IIIDoutorando em Agronomia, ESALQ. Bolsista Fapesp. E-mail: fgarbuio@yahoo.com.br

RESUMO

Com a correção da acidez, nutrientes importantes para o cultivo do milho tornam-se mais disponíveis à planta, promovendo o aumento de produtividade. Objetivou-se com este estudo avaliar as alterações químicas ocorrentes em dois solos e na produção de matéria seca de milho pela aplicação de corretivos com diferentes graus de reatividade. Foi realizado um primeiro experimento em casa de vegetação, aplicando-se doses de três calcários comerciais, sendo um com reatividade média, denominado A (RE = 85,7 %; PRNT = 88,3 %), outro com reatividade baixa denominado B (RE = 83,7 %; PRNT = 76,2 %), e outro, denominado C (RE = 99,1 %; PRNT = 105,3 %) altamente reativo, em quatro cultivos sucessivos de milho. Os solos utilizados foram Neossolo Quartzarênico e Latossolo Vermelho. Os tratamentos foram dispostos inteiramente ao acaso, com quatro repetições, constando de três doses de calcário, calculadas para elevar a saturação por bases para 40, 60 e 80 %, além da testemunha. Paralelamente, um experimento de incubação foi realizado para verificar o efeito residual dos corretivos ao longo do tempo. A calagem aumentou os valores de pH, Ca2+ e Mg2+ e reduziu os teores de Al3+ trocável. O melhor crescimento do milho foi observado no Latossolo Vermelho. Neste solo, os calcários A e B foram mais eficientes na elevação do pH durante os quatro cultivos, enquanto o produto C teve menor eficiência na redução do Al3+ nos últimos ciclos, devido à sua maior reatividade. Os calcários A e C tiveram comportamentos semelhantes nos dois solos estudados. Houve queda na produção de matéria seca aérea com os cultivos sucessivos de milho. No experimento de incubação, os teores de Ca trocável foram maiores que os residuais.

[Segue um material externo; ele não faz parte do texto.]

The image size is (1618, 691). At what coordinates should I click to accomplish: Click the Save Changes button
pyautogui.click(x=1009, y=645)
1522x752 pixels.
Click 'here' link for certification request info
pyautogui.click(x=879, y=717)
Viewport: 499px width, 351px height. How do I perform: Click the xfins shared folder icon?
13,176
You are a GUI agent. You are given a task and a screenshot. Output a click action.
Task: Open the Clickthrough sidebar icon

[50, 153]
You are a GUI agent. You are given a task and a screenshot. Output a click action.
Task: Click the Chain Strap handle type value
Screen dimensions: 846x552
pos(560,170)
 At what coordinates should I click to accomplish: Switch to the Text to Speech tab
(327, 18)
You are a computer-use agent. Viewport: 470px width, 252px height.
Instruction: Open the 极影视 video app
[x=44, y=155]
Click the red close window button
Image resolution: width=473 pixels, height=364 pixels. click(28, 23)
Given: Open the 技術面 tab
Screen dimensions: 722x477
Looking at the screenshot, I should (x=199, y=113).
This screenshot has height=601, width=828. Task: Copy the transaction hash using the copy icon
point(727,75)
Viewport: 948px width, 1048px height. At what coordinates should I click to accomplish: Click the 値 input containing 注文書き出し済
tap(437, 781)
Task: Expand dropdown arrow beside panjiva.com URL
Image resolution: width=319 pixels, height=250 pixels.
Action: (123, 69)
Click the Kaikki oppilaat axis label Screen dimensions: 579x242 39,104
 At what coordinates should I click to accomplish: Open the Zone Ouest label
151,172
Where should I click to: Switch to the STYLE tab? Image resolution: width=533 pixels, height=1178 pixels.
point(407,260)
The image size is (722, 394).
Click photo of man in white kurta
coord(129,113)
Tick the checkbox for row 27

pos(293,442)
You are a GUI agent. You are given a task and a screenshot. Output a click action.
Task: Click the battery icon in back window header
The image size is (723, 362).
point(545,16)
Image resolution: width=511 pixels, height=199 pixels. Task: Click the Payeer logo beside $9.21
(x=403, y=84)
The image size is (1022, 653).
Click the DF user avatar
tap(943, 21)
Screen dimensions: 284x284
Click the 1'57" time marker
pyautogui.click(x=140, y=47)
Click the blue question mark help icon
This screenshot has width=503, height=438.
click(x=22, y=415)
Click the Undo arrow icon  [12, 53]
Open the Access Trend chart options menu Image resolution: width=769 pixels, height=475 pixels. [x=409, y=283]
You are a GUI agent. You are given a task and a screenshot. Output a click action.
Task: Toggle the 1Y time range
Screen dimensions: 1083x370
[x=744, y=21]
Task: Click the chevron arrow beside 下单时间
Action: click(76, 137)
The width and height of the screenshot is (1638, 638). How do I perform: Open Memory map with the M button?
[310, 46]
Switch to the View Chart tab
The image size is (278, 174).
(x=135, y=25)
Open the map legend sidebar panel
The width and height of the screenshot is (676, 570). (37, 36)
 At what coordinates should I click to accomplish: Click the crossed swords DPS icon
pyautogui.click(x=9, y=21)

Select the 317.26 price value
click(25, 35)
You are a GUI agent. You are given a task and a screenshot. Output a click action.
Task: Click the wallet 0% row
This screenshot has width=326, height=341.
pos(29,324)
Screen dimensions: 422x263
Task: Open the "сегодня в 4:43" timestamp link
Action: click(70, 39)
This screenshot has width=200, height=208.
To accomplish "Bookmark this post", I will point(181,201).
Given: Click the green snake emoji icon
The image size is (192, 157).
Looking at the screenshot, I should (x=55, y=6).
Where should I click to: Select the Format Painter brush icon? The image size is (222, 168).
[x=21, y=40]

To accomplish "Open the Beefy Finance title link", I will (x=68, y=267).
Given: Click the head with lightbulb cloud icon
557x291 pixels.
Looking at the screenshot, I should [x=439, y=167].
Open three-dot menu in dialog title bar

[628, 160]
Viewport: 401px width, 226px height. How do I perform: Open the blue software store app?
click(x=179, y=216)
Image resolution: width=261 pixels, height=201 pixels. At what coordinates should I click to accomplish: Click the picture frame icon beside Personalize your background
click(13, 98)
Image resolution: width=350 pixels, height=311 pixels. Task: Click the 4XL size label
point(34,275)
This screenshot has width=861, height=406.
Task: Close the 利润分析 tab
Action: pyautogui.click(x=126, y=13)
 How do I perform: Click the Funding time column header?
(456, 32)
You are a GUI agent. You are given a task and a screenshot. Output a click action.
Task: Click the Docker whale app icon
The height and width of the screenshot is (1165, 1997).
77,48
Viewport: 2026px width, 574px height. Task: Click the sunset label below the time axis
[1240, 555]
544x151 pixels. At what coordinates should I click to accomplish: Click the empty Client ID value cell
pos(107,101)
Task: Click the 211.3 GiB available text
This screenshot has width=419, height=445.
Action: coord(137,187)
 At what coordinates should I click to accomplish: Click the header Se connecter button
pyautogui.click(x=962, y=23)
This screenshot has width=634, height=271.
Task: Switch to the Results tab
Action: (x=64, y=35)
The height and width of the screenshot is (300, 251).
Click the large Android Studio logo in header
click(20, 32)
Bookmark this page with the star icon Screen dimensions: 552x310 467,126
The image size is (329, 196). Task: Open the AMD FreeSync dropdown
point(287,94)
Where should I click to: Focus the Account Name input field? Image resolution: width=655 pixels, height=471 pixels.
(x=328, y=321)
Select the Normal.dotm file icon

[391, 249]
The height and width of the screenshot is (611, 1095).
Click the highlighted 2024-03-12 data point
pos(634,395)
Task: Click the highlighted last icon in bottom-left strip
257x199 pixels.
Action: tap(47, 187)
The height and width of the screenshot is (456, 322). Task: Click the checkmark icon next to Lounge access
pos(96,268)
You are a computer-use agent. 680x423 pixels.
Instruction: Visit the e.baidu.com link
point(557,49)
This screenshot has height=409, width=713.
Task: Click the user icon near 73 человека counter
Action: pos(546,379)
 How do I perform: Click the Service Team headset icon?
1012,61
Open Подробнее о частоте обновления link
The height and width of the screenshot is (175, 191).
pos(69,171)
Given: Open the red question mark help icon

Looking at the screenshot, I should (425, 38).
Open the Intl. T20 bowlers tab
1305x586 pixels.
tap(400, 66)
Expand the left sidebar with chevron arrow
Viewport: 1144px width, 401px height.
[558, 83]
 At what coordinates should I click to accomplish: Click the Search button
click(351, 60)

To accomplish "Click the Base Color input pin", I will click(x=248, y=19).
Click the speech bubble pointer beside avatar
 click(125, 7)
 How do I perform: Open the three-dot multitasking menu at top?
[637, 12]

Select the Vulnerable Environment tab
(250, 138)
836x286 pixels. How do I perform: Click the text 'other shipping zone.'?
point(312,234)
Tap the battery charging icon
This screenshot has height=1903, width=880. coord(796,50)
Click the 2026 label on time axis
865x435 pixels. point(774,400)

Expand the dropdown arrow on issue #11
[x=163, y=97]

Termos de indexação: calagem, efeito residual, Zea mays.

SUMMARY

With acidity correction, important nutrients for the corn development become more available to the plants, increasing yield. The objective of this study was to evaluate chemical changes in two soils and corn dry matter yield as affected by lime application with different degrees of reaction. The experiment was carried out in a greenhouse on a Oxisol and a Quartzpsament. Three rates of three commercial limes were applied, one with mean reactivity A (RE = 85.7 %; PRNT = 88.3 %), another with low reactivity B (RE = 83.7 %; PRNT = 76.2 %) and C (RE = 99.1 %; PRNT = 105.3 %) with high reactivity, in four successive corn cycles. A randomized complete block design was used with four replications. The treatments consisted of three lime rates, calculated to increase base saturation to 40, 60 and 80 %, plus a control treatment. In parallel, another experiment was performed to verify the residual lime effect over time by incubation. Liming increased the values of pH, Ca2+ and Mg2+ and reduced Al3+. The best corn development was observed on the Oxisol. In this soil, the limes A and B were more efficient to increase the pH throughout the cycles, whereas product C had the lowest efficiency in Al3+ reduction in the last cycles due its higher reactivity degree. Limes A and C performed similarly in both soils. The shoot dry matter yield declined in the course of the successive corn cycles. In the incubation experiment, the exchangeable calcium content was higher than the residual.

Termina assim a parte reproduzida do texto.